Integrating cognitive map learning and active inference for planning in ambiguous environments
This work addresses the challenge of robust planning under uncertainty for autonomous agents or AI systems, representing an incremental advance by combining existing models in a novel way.
The paper tackled the problem of integrating cognitive map learning with planning mechanisms for navigation in ambiguous environments, proposing a method that combines a cognitive map model with active inference and showing that the active inference agent outperforms a naive agent in challenging scenarios with ambiguous sensory information.

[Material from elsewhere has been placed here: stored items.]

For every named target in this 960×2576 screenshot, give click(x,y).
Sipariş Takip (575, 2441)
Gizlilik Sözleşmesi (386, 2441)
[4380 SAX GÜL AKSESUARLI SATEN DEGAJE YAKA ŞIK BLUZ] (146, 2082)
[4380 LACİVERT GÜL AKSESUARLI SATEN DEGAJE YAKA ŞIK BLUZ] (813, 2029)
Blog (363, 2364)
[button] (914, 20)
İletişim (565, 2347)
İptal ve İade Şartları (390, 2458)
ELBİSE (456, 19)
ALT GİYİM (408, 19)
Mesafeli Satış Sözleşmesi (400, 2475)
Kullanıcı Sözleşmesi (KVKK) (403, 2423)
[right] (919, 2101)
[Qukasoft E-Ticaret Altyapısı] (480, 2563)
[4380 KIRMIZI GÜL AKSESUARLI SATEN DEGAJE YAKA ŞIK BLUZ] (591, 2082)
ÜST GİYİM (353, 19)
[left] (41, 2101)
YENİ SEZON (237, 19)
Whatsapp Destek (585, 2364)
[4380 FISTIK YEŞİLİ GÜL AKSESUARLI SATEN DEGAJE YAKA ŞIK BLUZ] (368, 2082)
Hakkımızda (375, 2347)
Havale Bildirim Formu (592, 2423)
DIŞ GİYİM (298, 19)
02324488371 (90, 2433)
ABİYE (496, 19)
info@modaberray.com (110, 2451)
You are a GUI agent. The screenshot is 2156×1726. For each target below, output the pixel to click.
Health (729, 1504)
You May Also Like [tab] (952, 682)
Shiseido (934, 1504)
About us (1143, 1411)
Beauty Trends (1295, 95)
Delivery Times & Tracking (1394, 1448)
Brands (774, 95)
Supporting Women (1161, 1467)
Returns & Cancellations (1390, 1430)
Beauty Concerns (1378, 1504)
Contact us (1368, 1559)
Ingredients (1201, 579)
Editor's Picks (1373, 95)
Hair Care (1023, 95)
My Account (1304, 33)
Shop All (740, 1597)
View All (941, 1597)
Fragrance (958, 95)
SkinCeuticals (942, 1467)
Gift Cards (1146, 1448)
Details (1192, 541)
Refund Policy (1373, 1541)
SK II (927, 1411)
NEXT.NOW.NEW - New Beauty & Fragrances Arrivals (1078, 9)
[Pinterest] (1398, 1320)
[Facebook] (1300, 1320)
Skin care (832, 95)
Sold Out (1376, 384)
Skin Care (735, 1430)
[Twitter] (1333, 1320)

Living organisms need to acquire both cognitive maps for learning the structure of the world and planning mechanisms able to deal with the challenges of navigating ambiguous environments. Although significant progress has been made in each of these areas independently, the best way to integrate them is an open research question. In this paper, we propose the integration of a statistical model of cognitive map formation within an active inference agent that supports planning under uncertainty. Specifically, we examine the clone-structured cognitive graph (CSCG) model of cognitive map formation and compare a naive clone graph agent with an active inference-driven clone graph agent, in three spatial navigation scenarios. Our findings demonstrate that while both agents are effective in simple scenarios, the active inference agent is more effective when planning in challenging scenarios, in which sensory observations provide ambiguous information about location.